Similarly, as illustrated in FIG. 2G, sometimes the depth of the
recess can be shallower than the depth of the deposited metal, and
the movable capacitive electrode 122 can appear to be semi-embedded
into the movable component 120, and placed further away from the
fixed capacitive electrode 112.
[0027] Alternatively, movable actuation electrodes 121 and
capacitive electrodes 122 can all be deposited on top a sacrificial
layer, resulting in the movable electrodes being embedded in the
movable component 120 as illustrated in FIG. 2H. in addition, fixed
actuation electrodes 111 can be embedded in the substrate 110 via
a, for example, etch and metal deposition sequence. As such, a
larger gap can be created between the fixed actuation electrodes
111 and movable actuation electrodes 121.
[0028] In addition to configuring the relative gap sizes, variable
capacitor 100 can further include additional features that can help
to improve cycling lifetimes, improve capacitor contact, enable a
snap pull-in characteristic, and reduce actuator stiction, contact
forces, charging, breakdown, cycling, and/or hold down. In
particular, for example, as shown in FIGS. 3a and 3b, a thin
dielectric layer 113 can be provided over fixed actuation
electrodes 111 and fixed capacitive electrode 112 to help reduce
contact forces between the elements in the "closed" state, to
prevent shorting of the capacitor and to provide a more stable
capacitance. In addition, at least one standoff bump 130 can be
attached to movable component 120 at or near movable actuation
electrodes 121. At least one standoff bump 130 can protrude from
movable actuation electrodes 121 towards fixed actuation electrodes
111 for further preventing contact of movable actuation electrodes
121 with fixed actuation electrodes 111. In particular, for
example, at least one standoff bump 130 can protrude from movable
actuation electrodes 121 a distance that is substantially equal to
the difference between the dimensions of the first gap and the
second gap. Specifically, where the distance between fixed
capacitive electrode 112 and movable capacitive electrode 122 when
in an "open" state can be defined by a gap having a first dimension
a, and the distance between fixed actuation electrodes 111 and
movable actuation electrodes 121 when in the "open" state can be
defined by a gap having a second dimension b that is larger than
first dimension a, at least one standoff bump 130 can protrude from
movable actuation electrodes 121 a distance equal to second
dimension b minus first dimension a.

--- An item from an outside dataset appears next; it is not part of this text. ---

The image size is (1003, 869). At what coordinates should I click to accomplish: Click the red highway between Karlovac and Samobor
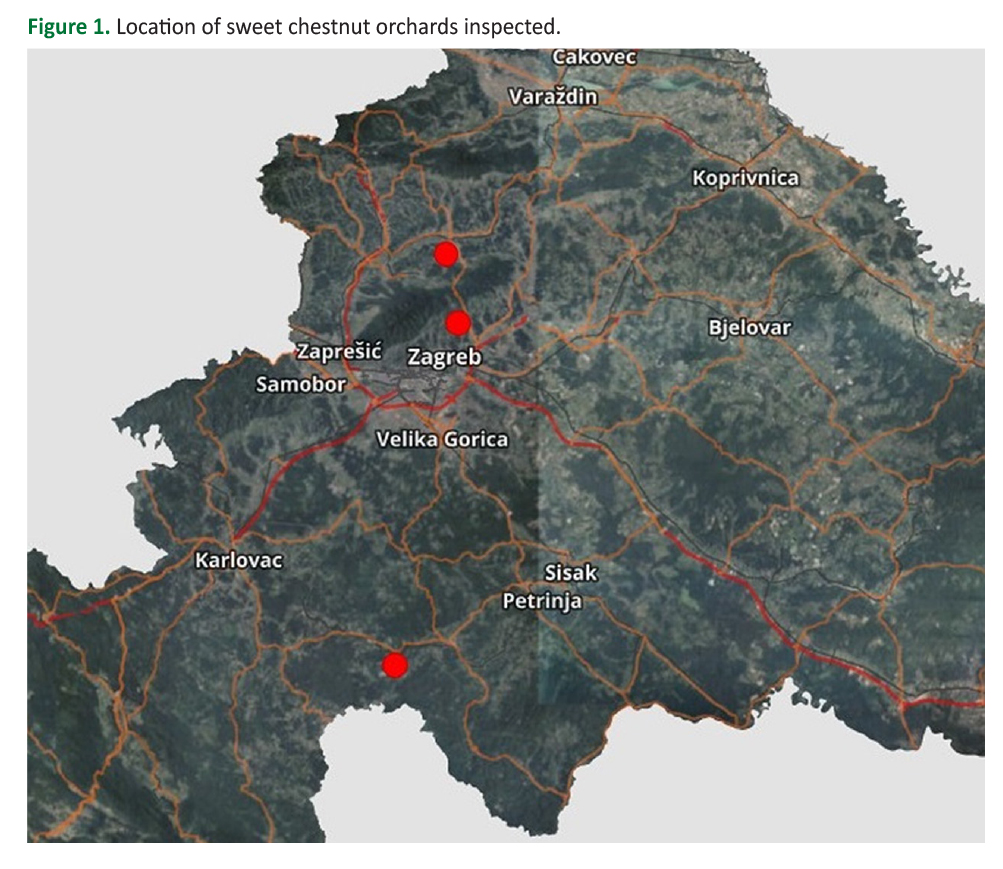(x=290, y=470)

In this arrangement, when
movable component 120 is moved toward substrate 110 such that
movable capacitive electrode 122 contacts fixed capacitive
electrode 112, at least one standoff bump 130 can likewise contact
fixed actuation electrodes 111, which can help to support movable
component 120 above substrate 110 and minimize stress related to
the attraction between fixed actuation electrodes 111 and movable
actuation electrodes 121. Furthermore, gaps 123 can be formed due
to the height difference between b and a. Such gaps 123 can improve
device reliability by reducing actuator electric field under high
voltage conditions, and the gap width can be designed to avoid
significantly reducing self-actuation voltage.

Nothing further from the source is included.